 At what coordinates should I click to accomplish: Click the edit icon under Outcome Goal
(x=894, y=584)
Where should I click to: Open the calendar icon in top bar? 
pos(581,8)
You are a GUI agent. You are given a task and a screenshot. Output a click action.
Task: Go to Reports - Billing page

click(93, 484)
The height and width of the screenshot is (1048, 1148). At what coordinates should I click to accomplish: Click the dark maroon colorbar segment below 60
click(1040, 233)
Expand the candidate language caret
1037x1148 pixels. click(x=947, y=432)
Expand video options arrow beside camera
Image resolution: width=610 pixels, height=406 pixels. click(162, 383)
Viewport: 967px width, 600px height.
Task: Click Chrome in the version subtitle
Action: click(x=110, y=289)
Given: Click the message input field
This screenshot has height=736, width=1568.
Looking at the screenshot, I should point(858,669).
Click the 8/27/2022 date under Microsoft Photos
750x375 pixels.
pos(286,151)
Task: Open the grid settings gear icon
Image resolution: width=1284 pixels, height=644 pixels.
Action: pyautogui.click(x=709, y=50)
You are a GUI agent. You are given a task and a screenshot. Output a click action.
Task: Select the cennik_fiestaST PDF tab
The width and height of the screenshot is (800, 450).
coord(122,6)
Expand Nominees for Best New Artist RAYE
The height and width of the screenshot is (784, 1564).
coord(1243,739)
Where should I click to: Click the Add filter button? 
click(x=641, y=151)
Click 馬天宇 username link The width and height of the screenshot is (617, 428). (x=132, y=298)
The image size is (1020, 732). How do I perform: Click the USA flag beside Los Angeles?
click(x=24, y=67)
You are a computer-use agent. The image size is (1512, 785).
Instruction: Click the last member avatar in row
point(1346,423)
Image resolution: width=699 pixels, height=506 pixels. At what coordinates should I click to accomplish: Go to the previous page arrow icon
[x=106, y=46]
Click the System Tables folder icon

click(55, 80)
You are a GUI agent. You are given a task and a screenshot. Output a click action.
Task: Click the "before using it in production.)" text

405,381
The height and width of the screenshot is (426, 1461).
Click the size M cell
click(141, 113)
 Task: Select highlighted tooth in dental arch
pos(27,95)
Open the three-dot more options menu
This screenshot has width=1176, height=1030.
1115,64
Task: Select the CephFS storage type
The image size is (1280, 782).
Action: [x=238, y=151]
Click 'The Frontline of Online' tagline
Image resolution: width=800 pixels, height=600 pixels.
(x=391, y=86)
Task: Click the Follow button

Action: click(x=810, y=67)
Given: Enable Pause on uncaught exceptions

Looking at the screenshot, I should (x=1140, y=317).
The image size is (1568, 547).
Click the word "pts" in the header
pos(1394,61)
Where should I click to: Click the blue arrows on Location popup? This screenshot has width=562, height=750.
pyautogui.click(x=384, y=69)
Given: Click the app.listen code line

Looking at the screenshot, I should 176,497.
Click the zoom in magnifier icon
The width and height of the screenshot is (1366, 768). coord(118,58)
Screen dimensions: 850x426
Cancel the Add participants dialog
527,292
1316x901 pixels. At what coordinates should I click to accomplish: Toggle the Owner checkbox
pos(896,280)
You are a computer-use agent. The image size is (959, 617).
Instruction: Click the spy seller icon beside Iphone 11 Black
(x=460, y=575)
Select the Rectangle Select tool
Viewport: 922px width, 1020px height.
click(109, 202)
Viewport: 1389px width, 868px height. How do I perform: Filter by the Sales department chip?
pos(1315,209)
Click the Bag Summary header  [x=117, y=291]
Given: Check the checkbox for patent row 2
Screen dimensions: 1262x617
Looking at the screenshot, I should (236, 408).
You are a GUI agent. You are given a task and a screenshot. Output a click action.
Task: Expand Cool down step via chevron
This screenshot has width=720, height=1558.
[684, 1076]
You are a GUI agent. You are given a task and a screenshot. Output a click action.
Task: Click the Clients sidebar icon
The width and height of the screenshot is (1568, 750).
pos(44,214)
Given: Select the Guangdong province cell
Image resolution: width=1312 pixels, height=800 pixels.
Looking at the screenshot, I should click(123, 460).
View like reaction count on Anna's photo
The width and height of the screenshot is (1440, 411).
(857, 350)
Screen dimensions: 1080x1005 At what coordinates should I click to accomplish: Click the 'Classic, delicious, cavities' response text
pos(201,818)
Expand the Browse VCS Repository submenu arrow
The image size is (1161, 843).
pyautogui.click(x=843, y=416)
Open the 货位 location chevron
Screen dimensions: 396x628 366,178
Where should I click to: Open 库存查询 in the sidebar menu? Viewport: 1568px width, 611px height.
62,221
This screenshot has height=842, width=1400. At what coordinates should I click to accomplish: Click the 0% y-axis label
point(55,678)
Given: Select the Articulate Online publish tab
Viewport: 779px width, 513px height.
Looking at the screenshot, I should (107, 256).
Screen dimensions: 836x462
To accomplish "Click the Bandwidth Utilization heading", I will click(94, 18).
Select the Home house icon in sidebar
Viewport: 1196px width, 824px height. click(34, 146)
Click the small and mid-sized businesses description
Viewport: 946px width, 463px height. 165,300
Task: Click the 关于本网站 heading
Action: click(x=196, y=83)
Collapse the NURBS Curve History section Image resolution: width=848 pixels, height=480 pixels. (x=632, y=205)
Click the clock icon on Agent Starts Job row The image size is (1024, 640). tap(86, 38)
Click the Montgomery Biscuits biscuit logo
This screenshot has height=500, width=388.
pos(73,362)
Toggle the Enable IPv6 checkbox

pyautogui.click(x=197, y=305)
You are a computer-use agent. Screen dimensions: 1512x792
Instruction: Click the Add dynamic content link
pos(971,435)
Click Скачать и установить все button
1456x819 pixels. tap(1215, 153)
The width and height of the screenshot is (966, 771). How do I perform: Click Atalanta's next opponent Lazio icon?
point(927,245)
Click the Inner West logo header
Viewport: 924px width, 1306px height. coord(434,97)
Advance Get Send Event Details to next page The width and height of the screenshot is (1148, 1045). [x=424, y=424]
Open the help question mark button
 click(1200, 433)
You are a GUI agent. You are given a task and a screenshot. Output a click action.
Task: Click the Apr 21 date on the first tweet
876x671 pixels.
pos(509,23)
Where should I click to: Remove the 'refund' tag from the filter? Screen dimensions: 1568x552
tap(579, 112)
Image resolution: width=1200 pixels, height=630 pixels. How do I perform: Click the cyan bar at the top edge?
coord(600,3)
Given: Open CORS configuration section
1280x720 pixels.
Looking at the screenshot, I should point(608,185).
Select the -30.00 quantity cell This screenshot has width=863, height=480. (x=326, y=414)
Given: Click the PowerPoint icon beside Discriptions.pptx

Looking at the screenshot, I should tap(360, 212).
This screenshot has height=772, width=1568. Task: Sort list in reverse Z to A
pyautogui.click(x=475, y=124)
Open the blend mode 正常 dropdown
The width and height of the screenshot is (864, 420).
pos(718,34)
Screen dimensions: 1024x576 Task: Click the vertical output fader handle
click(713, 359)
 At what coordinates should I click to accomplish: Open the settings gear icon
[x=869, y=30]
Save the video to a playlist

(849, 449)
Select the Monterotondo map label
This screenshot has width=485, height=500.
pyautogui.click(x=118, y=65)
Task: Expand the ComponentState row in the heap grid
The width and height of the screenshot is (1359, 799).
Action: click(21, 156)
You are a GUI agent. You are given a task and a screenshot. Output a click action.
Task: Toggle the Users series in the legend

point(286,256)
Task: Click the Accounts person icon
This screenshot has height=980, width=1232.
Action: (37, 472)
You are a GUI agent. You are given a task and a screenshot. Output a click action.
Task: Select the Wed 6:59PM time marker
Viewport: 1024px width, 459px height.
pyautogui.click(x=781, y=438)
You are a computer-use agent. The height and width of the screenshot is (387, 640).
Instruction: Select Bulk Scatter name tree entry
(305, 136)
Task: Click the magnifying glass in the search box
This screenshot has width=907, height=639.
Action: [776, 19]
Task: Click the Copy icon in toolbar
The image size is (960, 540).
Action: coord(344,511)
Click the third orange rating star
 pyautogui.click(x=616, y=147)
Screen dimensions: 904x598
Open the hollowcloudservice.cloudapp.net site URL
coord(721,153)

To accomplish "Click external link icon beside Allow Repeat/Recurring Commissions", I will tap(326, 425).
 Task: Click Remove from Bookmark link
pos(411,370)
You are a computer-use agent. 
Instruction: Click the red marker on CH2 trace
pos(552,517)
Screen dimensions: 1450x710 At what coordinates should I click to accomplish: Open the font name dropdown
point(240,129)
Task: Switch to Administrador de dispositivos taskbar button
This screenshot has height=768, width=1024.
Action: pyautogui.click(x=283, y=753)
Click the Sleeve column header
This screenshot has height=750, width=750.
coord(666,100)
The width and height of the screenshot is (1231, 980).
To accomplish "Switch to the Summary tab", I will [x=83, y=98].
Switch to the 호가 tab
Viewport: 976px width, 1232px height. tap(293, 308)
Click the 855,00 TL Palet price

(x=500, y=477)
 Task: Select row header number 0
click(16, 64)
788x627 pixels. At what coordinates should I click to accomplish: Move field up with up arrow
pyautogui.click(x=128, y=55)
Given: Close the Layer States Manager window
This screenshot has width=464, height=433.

==*==

The lines above that hold the string "section" are to be located and copied.

Collapse the NURBS Curve History section Image resolution: width=848 pixels, height=480 pixels. (x=632, y=205)
Given: Open CORS configuration section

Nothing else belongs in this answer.